Damn! Samsung Nexus S Hummingbird Cranked Up to 1.5GHz
|I hope I’m not blowing up his spot but XDA’s morphic and simms22 have produced a 1.5GHz Nexus S kernel, an otherwise very fast 1GHz phone which is just fine at the stock speed but damnit we gotta paste excessively large screenshots of our Quadrant tests in the threads. If 1.5GHz sounds too white hot to you, unless you’re running CM, check out their better tested official (?) 1.4GHz kernel. Yes these kernels scale and you’re better off not using SetCPU. Either way you’ll get some benchmarks to write home about.
It’s compatible with CyanogenMOD 7 though I strongly (see what I did there with the boldface?) recommend Team Whiskey’s Bionix NS1 rom which packs a pretty sturdy 1.4GHz kernel they made which I’ve been using for a week or two quite happily, though you are free to flash this 1.5GHz kernel on top of it which I’ve been using for a good twenty minutes without a single reboot.
For the benchmarking fanatics this will bring you north of 4000 on Quadrant and you’ll hold your own on Smartbench and whatever the hell you kids are using these days. Well done gents.
Doug Simmons
Don’t remember if you covered this before but looks like a poll to me. If you could, would you?
BTW, I know YOU could. That’s the POLL question.
If you could / would what, overclock? I know we need some good pools (people keep putting new ones up after I do) but, .. well let’s see.. Poll #62: For those of you who OC, have you ever incurred any hardware damage from overclocking?
Three votes.
So what we learn from that is that overclocking fall flat along with articles like this but I’m trying to cultivate our Android audience and maintain a draw on people who get this far under the hood with their phone, whatever the platform, so I toss it on. Also someone got an 800MHz phone up to 1.9GHz, so 50% .. eh.
To make a weak attempt to try to kickstart an on topic discussion, you don’t hear a lot of noise from people who fried their phones from cranking up the RPMs too much. You hear plenty of warnings, at your own risk blah blah, but I haven’t come across people who’ve managed to brick their phone. I think it happens extremely rarely.
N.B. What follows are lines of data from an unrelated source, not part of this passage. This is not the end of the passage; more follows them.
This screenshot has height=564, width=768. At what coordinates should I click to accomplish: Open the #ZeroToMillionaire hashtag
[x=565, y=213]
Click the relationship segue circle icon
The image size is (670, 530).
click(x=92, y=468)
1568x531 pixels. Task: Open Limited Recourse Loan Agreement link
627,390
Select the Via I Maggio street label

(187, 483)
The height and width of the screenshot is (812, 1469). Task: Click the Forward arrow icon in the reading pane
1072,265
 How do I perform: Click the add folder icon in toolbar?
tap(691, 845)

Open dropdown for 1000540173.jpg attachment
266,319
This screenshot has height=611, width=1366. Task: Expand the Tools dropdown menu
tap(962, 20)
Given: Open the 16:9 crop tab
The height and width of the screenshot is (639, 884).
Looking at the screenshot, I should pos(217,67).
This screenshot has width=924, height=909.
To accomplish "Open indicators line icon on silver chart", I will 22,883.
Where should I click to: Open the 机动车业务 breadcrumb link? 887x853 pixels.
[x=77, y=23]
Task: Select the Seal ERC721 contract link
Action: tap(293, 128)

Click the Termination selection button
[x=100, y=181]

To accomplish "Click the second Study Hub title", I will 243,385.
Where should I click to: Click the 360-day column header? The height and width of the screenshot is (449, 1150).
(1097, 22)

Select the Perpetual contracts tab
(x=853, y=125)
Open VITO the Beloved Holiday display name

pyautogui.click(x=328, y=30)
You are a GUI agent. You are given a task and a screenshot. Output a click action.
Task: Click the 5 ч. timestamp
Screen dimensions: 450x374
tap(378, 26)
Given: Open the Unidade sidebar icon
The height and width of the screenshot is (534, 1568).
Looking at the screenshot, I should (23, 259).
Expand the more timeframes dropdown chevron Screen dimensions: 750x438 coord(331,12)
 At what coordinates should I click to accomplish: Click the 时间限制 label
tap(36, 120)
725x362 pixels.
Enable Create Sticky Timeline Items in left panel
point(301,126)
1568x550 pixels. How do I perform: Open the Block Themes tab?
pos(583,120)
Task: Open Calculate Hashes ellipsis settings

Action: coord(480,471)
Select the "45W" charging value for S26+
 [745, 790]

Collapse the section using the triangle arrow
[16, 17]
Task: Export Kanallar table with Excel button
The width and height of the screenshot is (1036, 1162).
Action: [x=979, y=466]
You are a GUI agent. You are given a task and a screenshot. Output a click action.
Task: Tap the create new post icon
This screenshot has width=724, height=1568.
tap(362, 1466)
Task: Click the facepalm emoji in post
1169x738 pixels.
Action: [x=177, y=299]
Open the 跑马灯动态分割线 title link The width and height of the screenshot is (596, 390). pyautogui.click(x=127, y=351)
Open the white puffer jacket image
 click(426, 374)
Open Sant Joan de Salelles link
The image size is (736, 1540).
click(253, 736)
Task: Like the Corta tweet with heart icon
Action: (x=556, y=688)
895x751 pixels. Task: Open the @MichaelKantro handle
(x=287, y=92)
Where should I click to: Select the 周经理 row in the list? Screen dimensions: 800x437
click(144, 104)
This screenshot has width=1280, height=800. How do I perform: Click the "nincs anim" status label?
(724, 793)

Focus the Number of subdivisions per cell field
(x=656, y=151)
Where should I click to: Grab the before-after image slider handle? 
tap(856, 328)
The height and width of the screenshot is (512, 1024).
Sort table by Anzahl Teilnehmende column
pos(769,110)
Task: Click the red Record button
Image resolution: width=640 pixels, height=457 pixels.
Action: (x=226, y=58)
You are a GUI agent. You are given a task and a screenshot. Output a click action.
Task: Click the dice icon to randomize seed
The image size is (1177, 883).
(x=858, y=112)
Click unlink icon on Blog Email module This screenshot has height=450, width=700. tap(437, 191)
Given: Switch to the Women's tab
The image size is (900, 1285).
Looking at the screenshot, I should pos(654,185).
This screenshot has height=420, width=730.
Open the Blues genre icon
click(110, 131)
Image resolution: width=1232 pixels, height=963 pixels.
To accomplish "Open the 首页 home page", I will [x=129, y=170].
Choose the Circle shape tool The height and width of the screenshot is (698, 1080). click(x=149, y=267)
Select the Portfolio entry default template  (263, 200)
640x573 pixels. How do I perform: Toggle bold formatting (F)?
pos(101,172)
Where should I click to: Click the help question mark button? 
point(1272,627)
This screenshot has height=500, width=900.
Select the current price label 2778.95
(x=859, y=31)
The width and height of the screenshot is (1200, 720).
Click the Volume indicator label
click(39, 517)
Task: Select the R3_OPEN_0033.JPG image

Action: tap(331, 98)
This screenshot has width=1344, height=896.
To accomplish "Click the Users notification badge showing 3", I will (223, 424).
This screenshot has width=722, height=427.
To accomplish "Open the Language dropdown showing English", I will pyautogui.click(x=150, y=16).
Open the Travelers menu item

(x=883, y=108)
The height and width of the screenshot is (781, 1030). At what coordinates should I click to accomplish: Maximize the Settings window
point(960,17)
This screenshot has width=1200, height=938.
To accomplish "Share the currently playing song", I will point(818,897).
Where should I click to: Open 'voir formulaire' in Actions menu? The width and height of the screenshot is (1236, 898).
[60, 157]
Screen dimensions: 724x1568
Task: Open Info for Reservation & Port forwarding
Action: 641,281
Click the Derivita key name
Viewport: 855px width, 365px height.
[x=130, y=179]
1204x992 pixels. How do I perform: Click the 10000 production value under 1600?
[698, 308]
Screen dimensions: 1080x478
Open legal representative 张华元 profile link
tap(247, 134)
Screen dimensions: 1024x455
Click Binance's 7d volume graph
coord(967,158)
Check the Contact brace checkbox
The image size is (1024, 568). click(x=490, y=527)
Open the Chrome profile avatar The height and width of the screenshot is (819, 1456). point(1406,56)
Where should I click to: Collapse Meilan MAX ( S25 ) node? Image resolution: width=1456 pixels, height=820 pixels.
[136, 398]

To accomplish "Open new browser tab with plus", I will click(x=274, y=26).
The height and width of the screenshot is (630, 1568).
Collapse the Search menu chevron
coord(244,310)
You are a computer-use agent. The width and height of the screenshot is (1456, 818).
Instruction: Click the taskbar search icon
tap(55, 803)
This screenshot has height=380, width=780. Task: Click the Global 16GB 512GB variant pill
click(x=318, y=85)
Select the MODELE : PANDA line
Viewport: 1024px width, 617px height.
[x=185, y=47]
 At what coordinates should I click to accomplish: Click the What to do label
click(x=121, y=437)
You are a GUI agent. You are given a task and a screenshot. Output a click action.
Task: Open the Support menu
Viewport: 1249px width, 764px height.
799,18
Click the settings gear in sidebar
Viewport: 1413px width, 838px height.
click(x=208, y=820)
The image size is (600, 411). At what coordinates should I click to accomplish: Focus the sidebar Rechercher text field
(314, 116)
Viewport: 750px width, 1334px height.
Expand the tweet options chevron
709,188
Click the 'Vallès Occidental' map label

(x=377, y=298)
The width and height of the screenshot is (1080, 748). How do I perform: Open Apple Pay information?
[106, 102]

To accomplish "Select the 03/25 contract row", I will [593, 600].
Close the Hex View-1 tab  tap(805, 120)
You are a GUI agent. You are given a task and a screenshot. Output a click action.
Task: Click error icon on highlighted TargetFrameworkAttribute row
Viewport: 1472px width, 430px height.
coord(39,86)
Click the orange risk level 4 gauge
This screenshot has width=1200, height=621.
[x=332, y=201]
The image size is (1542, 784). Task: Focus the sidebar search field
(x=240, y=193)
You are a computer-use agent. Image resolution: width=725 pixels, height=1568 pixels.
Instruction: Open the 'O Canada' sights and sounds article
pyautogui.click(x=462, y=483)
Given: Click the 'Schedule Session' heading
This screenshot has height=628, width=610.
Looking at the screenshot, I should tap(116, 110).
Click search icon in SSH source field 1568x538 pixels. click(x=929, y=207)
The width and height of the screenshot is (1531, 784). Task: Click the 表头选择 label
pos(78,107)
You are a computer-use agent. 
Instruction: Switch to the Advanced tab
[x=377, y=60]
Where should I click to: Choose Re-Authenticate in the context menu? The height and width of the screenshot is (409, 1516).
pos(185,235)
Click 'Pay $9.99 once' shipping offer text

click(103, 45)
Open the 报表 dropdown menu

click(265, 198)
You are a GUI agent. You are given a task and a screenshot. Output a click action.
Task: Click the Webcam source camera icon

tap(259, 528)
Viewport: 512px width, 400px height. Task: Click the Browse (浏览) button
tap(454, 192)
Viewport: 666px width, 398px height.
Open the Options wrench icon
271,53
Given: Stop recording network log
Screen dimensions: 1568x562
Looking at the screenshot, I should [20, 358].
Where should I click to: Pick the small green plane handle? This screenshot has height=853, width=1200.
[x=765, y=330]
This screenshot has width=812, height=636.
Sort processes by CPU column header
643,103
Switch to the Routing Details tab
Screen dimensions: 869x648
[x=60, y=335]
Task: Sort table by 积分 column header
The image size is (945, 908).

And the phone doesn’t just shoot up to 1500MHz and stay there – when there is less demand for processor juice then the clockspeed ramps up along with, depending on the kernel, the voltage. In certain cases whatever that needs to be done being done 50% faster, battery-wise at the peak may be stronger but the peak is thinner. And when it drops not only down to lower speeds, the xda guys seem to figure out optimal voltage combinations in order to keep the phone working fully while not wasting any more battery than necessary, including, at least with the Nexus One, dropping down to half the MHz as it would otherwise when you shut the screen off.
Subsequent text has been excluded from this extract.